The Delta Code Reduction stage results in a reduced Code Block consisting of a number of non-failing Code Fragments and a single failing Code Fragment at the end. Based on this information, it is already possible to isolate a single failing instruction (the last Code Fragment). However, the Code Block may still contain many more Code Fragments, which makes analysis difficult. The Code Block is therefore given to a final stage, the Code Minimization, seen in the lower part of Figure [1.](#page-3-1) In this stage, the Code Block is split into two separate blocks: The first Code Block contains all, non-failing Code Fragments just before the failing fragment. The second Code Block contains only the last failing Code Fragment.

The first block is executed by a CodeCheckRunner to extract the Machine State after execution of the non-failing fragments. The initialization code generated from this Machine State is then combined with the second Code Block containing only the single failing fragment. The result is a much easier to analyze minimized Code Block containing only the Machine State initialization and a single failing Code Fragment. In a final step, this minimized Code Block is executed by a CodeCompareRunner to obtain the final results. These results and the minimized Code Block are then documented.

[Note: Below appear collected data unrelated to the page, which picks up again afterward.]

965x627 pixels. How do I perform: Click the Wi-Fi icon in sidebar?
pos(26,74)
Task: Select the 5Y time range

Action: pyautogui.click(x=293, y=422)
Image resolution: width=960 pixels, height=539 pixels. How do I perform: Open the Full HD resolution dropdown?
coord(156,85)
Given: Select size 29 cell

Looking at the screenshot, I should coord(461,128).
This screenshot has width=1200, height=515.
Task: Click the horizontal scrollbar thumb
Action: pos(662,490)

An important variant derived from the CodeErrMinRunner is the TestsetCodeErrMinRunner, which is used to run pre-generated test sets in our case studies, in Section [5.](#page-4-0) TestsetCodeErrMinRunner executes a series of Code Blocks provided as the files and collects all obtained results. The Runner takes a path and a file matching pattern as input. Files matching the given pattern are loaded as Code Block and executed as described above. The results of all fails, including the reduced and minimized Code Blocks are documented for later analysis.

## <span id="page-4-2"></span>4.5 Coverage Guided Test Set Generation

With the CovGuidedTestsetGenerator, the RVVTS framework provides a Runner able to generate dense Code Blocks with high functional coverage. Multiple, independent instances of these Runners can be used in parallel to generate large sets of such Code Blocks. Such sets are particularly useful for testing, as we will demonstrate in our case studies in Section [5.](#page-4-0)

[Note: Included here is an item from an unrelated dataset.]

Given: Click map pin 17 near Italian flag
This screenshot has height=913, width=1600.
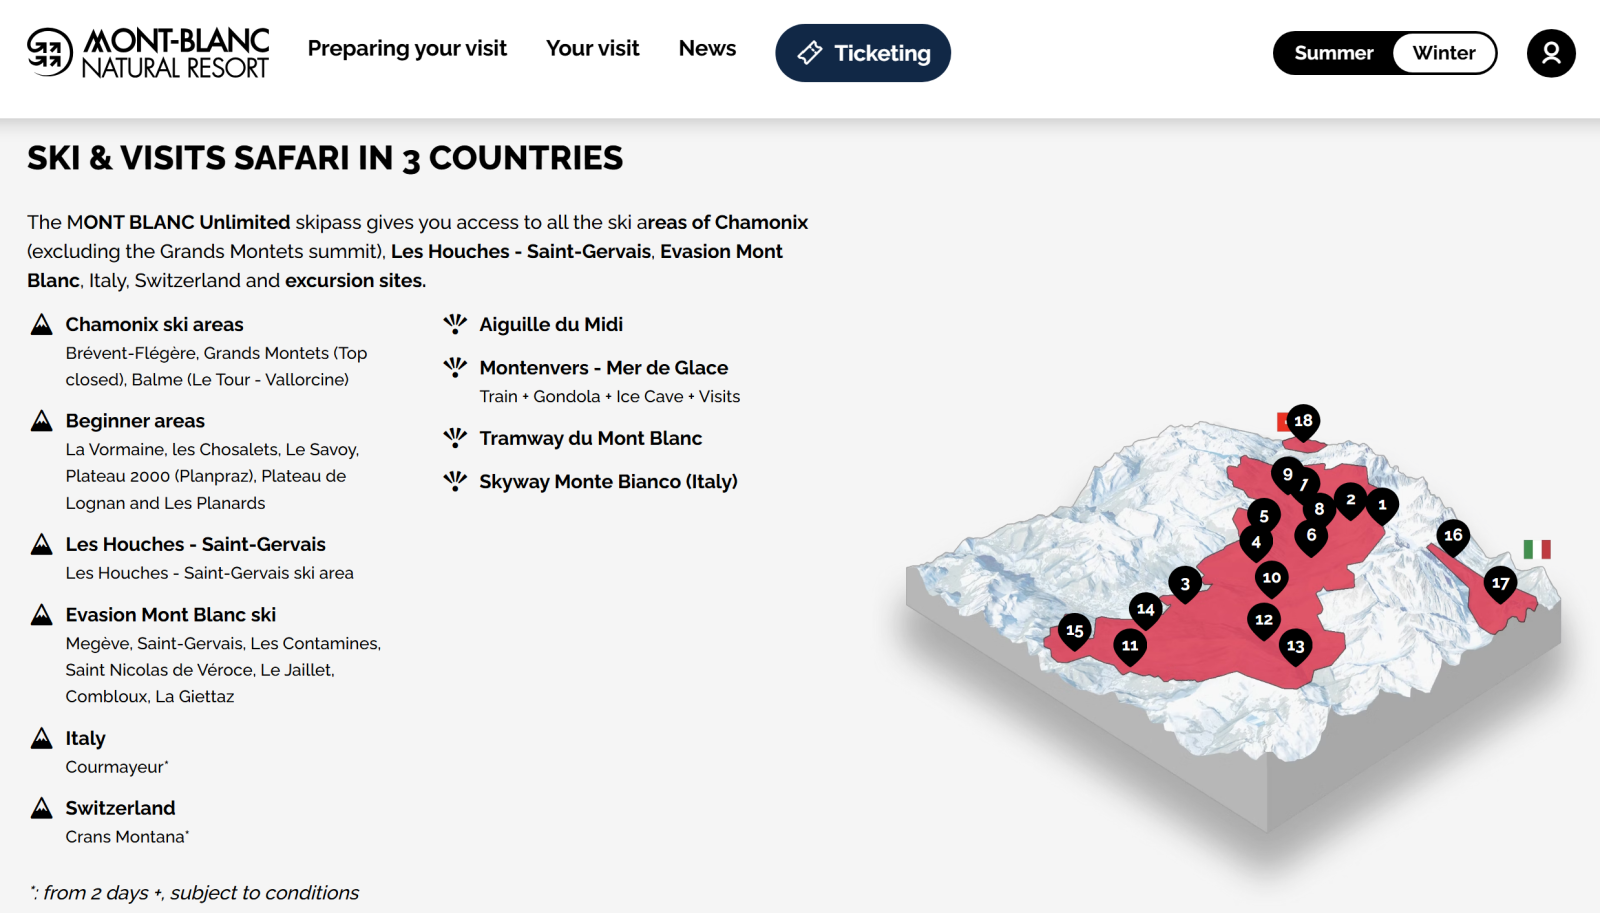Looking at the screenshot, I should 1500,583.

The generator uses the grammar-based ISG from Section [4.2](#page-2-2) and the CodeCheckRunner, presented in Section [4.3.](#page-3-2) The generation process starts with an empty Code Block with zero functional coverage and consists of two alternating phases: (i) The Extension phase, in which the Runner tries to extend the Code Block with new Code Fragments to improve coverage, and (ii) and the Reduction phase, in which the Runner tries to densify the Code Block by removing Code Fragments without hurting coverage. Switching between these phases is determined by a configurable number of iterations for each phase. The process can be stopped at any iteration by the program that instantiated the Runner. Typical examples of this are stopping after a certain number of iterations or time, or after reaching a certain coverage value.

We will now look at the two phases in more detail. At each iteration of the Extension phase, the ISG generates a new Code Fragment, which is inserted at a random position in a copy of the current Code Block. This new Code Block is then instrumented, compiled and executed by a CodeCheckRunner, which returns a Machine State and the coverage value. These results must meet two requirements: (i) The Machine State must be valid, which will be discussed below in more detail, and (ii) the coverage obtained for the new Code Block must be maintained or improved compared to the original Code Block. If one of these requirements is not met, the new Code Block is rejected and the original Code Block is used in the next iteration. If all requirements are met, the new Code Block is used for for the next iteration.

At each iteration of the Reduction phase, a random Code Fragment is removed from a copy of the current Code Block. Also in this phase, the new Code Block is executed via a CodeCheckRunner. The results are checked for similar requirements as above (validity and coverage), with one important difference: The coverage obtained for the new Code Block must stay the same wrt. the original Code Block. Again the new Code Block is only used for the next iteration, if these requirements are met.

The validity property mentioned above consists of at least the minimum requirements that the generated Code Block must be compilable and executable. However, additional requirements are configurable. At the time of writing, the only configurable property is a Boolean switch that controls whether the resulting Code Block is allowed to cause traps in the execution. As we will see in our case studies below, in Section [5,](#page-4-0) such a switch is crucial for generating test sets targeted for pure positive, and positive/negative testing.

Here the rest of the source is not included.